Nous pensons, nous sommes libres et nous éprouvons des
passions : pour quelles raisons ? Descartes fournit cette réponse
simple : parce que nous en faisons l'expérience. L'esprit actif
institue un ordre de la raison qui se fonde sur des faits que
l'homme expérimente en lui-même et dont il serait absurde de
douter. Contrairement à la démarche empiriste qui recherche une
origine dans une genèse de l'acte de connaître, l'expérience
cartésienne témoigne de faits évidents. Les natures simples, le
cogito, la liberté ou l'union de l'âme et du corps font l'objet
d'une expérience dans laquelle s'établit un contact immédiat
avec un réel dont il est inutile de fournir les causes. Parce qu'elle
est celle que chacun fait de son propre esprit, l'expérience
cartésienne propose à la philosophie une activité concrète où
l'objectivité et la conduite de la vie se gagnent par une
appropriation qui est aussi une mise à distance positive.
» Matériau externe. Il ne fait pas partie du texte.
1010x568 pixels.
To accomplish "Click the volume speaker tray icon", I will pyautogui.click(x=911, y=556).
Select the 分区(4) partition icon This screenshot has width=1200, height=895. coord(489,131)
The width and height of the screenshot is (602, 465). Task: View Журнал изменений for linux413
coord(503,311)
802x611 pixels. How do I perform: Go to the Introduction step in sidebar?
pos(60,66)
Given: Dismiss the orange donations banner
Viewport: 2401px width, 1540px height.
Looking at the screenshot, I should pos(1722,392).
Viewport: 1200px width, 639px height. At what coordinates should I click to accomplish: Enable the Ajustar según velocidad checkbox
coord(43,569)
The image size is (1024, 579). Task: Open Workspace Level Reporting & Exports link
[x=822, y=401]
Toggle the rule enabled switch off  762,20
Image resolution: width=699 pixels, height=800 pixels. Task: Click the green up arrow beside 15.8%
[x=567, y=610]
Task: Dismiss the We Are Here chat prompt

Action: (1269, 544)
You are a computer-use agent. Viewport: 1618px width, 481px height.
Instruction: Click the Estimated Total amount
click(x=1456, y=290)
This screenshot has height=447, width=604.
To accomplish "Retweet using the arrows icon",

Parallèlement au champ scientifique auquel elle ne s'identifie
pas, elle s'impose alors comme une notion originale mettant en
rapport les droits de la conscience et l'activité dynamique du
sujet qui pense. Loin de réduire le pouvoir du connaître aux
capacités cognitives du cerveau, à une analyse introspective ou
à des savoirs constitués, elle assure que partir de ses propres
perceptions dans la connaissance ou d'une expérimentation de
soi dans l'efficience est le meilleur gage d'une pensée dont la
liberté reste la condition d'accès à la vérité.